** RECORDS SUPPLIED follows **

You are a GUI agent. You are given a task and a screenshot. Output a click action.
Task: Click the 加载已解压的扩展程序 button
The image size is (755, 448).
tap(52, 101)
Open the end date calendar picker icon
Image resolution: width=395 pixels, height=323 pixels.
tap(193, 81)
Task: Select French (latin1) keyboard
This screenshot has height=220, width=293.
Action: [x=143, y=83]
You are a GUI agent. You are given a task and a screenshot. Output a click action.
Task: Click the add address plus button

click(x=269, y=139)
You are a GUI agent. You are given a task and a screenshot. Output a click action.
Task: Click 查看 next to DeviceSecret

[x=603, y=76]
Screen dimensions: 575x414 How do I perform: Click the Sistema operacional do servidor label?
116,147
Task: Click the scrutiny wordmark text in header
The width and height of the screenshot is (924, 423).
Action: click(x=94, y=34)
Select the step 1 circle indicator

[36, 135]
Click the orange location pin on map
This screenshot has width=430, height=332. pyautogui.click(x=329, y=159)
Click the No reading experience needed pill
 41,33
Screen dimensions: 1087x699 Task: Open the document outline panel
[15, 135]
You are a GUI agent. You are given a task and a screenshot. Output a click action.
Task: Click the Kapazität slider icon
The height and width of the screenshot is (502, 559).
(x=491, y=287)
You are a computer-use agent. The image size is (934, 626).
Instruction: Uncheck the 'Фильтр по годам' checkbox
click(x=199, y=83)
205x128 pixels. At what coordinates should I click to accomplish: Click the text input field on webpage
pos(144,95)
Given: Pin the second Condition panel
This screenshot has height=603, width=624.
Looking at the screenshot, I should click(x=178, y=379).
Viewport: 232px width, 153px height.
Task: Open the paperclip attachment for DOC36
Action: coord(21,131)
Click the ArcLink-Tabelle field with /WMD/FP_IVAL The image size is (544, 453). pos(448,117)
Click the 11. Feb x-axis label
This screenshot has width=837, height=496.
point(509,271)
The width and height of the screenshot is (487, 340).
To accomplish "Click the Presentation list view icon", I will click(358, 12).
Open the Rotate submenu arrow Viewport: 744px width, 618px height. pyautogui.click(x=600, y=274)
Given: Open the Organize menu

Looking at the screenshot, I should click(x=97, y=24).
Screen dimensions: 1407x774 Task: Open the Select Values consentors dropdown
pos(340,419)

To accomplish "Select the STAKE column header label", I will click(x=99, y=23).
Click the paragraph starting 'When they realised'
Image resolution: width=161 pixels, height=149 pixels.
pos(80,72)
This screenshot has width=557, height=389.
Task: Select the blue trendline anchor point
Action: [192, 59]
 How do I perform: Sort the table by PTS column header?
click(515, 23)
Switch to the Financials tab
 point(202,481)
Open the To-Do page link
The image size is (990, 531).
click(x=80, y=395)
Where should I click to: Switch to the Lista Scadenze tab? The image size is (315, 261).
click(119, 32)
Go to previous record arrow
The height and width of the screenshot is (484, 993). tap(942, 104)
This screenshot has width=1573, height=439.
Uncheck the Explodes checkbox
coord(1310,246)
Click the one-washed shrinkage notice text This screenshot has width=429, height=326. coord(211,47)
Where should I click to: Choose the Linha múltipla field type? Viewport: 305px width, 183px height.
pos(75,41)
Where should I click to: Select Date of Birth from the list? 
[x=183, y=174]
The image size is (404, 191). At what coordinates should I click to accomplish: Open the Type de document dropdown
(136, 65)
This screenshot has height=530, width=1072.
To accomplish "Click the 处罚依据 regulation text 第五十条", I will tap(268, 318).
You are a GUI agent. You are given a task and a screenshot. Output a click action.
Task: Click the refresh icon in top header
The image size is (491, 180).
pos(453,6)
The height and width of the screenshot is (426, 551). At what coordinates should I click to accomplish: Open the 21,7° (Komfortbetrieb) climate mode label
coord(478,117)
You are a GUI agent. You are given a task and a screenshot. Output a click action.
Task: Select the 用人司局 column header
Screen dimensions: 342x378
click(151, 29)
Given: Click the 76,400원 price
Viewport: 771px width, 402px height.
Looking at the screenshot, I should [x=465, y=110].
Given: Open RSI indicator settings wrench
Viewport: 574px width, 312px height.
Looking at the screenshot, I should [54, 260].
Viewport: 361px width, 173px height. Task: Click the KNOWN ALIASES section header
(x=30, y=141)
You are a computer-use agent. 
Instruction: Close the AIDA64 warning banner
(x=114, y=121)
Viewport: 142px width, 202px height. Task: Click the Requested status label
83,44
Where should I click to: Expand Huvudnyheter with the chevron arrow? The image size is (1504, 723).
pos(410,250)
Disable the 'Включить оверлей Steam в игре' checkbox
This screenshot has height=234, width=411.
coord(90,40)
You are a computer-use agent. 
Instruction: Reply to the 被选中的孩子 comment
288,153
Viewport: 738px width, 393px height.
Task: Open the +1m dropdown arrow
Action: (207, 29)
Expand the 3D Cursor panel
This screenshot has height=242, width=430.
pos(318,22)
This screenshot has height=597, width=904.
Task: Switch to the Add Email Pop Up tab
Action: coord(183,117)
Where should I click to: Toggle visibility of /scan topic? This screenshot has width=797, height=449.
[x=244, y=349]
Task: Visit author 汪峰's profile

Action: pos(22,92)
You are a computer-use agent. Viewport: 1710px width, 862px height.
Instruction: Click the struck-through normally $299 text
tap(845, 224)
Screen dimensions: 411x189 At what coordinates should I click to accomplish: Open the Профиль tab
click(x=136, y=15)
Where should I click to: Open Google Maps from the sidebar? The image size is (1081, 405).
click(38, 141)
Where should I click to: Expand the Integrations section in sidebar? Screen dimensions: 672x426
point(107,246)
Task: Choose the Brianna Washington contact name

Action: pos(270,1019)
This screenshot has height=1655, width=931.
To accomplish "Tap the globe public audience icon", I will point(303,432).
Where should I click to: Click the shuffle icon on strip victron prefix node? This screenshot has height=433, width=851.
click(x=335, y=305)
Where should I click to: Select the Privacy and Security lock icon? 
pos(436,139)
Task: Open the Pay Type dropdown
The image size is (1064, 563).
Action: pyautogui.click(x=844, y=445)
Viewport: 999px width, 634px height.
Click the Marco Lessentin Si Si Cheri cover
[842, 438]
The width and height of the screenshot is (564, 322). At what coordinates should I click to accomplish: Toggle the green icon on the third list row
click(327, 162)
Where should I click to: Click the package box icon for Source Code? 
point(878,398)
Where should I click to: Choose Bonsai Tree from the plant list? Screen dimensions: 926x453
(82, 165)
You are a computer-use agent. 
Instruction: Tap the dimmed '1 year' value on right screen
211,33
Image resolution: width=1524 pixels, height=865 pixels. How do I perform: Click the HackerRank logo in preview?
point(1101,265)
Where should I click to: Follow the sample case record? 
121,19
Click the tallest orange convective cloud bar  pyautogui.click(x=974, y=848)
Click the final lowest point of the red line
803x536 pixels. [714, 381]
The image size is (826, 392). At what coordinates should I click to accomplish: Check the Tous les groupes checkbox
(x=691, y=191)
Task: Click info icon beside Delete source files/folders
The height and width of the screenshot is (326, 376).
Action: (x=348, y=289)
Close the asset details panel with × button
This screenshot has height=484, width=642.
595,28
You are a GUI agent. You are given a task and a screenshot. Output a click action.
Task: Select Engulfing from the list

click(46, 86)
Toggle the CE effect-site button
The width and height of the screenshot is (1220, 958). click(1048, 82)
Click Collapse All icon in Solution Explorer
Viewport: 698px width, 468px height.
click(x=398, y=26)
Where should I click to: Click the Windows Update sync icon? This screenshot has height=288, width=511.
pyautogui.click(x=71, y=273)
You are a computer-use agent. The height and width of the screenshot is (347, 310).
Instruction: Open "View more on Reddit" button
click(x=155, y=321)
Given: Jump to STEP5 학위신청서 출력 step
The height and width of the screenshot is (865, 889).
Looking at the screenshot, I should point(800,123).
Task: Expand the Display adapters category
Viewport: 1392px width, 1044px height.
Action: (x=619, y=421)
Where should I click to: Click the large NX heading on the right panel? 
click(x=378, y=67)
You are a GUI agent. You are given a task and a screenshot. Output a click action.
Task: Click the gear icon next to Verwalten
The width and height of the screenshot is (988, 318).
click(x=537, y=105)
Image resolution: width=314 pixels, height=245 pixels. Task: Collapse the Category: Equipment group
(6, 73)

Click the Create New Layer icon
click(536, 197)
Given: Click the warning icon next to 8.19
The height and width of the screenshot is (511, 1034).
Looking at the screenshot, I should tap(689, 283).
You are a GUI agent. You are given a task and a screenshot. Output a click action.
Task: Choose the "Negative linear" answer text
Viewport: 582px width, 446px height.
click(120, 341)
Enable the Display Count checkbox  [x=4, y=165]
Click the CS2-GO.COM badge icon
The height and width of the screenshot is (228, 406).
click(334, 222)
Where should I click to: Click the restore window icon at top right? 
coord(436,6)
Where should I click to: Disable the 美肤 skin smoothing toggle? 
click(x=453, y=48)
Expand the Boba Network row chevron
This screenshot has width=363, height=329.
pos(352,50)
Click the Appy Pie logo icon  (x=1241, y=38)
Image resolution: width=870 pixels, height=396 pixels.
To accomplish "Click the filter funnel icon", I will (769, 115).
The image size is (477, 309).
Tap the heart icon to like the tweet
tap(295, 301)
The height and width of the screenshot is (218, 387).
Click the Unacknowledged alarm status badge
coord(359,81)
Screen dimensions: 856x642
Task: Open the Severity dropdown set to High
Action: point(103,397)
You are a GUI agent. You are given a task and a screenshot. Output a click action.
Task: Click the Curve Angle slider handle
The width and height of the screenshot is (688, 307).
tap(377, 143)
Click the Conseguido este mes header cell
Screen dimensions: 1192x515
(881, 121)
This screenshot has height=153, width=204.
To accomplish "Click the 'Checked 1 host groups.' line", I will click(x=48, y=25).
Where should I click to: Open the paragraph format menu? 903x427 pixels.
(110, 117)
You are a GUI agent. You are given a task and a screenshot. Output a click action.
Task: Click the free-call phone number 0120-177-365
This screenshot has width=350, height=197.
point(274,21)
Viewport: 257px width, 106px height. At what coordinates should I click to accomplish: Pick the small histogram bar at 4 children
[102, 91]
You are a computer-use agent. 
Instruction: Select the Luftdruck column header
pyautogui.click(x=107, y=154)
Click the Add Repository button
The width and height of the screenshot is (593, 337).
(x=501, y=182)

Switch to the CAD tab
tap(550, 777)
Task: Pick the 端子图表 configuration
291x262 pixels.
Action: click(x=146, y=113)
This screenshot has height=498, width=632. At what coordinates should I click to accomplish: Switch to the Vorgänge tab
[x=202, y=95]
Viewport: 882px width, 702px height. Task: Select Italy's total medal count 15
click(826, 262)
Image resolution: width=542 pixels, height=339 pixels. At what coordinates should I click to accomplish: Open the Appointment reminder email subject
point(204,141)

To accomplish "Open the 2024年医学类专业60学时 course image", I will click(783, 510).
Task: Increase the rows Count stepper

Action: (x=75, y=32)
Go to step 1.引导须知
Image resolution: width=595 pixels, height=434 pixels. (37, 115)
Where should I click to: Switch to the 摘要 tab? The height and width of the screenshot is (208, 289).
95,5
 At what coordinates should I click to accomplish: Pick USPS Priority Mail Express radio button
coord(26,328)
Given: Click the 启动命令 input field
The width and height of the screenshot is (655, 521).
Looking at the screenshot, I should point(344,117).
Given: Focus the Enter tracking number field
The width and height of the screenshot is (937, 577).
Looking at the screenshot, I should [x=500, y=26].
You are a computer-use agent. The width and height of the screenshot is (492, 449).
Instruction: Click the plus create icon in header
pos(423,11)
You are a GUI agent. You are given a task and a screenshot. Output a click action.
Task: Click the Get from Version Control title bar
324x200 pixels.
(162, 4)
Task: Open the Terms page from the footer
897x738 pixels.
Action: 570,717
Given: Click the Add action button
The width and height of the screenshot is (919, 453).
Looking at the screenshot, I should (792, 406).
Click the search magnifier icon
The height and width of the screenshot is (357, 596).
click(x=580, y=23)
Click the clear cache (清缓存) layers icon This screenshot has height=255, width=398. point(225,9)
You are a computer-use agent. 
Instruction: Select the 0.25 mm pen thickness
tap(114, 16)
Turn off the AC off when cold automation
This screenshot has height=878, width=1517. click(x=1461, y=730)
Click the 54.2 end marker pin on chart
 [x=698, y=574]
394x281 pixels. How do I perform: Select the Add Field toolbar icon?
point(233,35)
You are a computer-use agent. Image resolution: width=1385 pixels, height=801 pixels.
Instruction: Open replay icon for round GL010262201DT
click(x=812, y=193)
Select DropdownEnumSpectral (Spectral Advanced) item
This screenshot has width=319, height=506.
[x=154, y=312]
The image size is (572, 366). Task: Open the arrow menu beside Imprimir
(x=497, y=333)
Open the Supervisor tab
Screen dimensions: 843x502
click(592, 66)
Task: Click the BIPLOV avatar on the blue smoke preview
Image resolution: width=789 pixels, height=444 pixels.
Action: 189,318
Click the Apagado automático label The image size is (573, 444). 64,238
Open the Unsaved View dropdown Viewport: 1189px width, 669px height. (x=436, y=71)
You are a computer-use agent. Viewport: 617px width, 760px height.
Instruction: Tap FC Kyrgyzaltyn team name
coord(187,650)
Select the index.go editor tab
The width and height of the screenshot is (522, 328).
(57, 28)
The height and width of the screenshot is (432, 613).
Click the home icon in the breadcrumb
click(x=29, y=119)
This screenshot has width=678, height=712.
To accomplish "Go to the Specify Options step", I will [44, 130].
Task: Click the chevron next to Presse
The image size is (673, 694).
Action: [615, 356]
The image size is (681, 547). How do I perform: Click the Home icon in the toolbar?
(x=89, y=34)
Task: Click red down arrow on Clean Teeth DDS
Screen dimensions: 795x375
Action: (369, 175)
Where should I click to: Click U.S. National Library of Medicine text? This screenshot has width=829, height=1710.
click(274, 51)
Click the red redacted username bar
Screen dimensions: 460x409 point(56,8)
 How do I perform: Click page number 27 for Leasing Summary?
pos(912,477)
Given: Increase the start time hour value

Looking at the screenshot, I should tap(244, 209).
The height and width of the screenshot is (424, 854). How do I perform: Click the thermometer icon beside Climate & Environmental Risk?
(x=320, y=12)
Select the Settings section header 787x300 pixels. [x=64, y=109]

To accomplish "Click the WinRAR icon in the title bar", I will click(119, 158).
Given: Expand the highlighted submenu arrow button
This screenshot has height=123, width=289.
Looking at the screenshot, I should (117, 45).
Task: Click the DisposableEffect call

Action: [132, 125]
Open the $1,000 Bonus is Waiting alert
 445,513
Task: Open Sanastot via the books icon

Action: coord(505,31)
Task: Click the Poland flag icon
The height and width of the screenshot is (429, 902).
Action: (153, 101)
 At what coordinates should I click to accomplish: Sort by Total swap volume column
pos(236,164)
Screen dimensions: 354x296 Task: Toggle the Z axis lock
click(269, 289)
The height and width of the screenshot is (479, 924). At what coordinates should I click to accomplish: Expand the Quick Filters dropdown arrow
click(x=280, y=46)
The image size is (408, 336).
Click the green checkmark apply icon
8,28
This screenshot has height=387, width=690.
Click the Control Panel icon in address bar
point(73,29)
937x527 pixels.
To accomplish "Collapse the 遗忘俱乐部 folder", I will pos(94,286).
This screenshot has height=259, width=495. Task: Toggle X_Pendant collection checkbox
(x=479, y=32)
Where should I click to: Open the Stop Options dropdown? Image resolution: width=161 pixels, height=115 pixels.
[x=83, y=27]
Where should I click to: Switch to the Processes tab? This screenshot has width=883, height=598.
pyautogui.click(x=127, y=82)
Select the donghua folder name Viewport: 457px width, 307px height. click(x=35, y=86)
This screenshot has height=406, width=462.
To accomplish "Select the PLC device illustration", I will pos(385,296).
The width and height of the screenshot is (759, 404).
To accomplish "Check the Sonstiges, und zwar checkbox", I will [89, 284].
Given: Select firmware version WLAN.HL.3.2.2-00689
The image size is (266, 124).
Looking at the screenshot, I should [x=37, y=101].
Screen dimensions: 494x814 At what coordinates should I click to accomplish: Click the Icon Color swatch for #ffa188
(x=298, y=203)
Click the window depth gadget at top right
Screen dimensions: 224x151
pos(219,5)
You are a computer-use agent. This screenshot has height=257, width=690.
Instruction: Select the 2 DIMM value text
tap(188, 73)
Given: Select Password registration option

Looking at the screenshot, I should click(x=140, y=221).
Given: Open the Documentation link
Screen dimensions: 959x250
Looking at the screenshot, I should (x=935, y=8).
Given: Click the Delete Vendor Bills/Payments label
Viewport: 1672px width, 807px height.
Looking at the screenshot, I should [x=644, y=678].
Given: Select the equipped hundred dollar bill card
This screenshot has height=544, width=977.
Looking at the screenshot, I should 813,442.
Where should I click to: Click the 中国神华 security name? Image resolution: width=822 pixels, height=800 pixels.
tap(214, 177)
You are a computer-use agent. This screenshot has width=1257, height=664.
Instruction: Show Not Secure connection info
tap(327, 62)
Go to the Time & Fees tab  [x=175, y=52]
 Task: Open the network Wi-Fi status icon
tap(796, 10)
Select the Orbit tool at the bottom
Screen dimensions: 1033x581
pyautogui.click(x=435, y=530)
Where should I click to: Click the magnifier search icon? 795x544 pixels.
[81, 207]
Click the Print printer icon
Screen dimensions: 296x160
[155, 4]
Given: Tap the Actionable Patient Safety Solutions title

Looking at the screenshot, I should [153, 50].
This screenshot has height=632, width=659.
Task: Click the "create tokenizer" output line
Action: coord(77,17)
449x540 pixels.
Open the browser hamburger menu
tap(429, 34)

** End of RECORDS SUPPLIED **

WHAT NEEDS TO BE DONE
Could you return exactly the stretch of the data above that starts at the line with "937x527 pixels." and ends at the line with "Given: Select firmware", both lines included?

FINISHED EXERCISE
937x527 pixels.
To accomplish "Collapse the 遗忘俱乐部 folder", I will pos(94,286).
This screenshot has height=259, width=495. Task: Toggle X_Pendant collection checkbox
(x=479, y=32)
Where should I click to: Open the Stop Options dropdown? Image resolution: width=161 pixels, height=115 pixels.
[x=83, y=27]
Where should I click to: Switch to the Processes tab? This screenshot has width=883, height=598.
pyautogui.click(x=127, y=82)
Select the donghua folder name Viewport: 457px width, 307px height. click(x=35, y=86)
This screenshot has height=406, width=462.
To accomplish "Select the PLC device illustration", I will pos(385,296).
The width and height of the screenshot is (759, 404).
To accomplish "Check the Sonstiges, und zwar checkbox", I will [89, 284].
Given: Select firmware version WLAN.HL.3.2.2-00689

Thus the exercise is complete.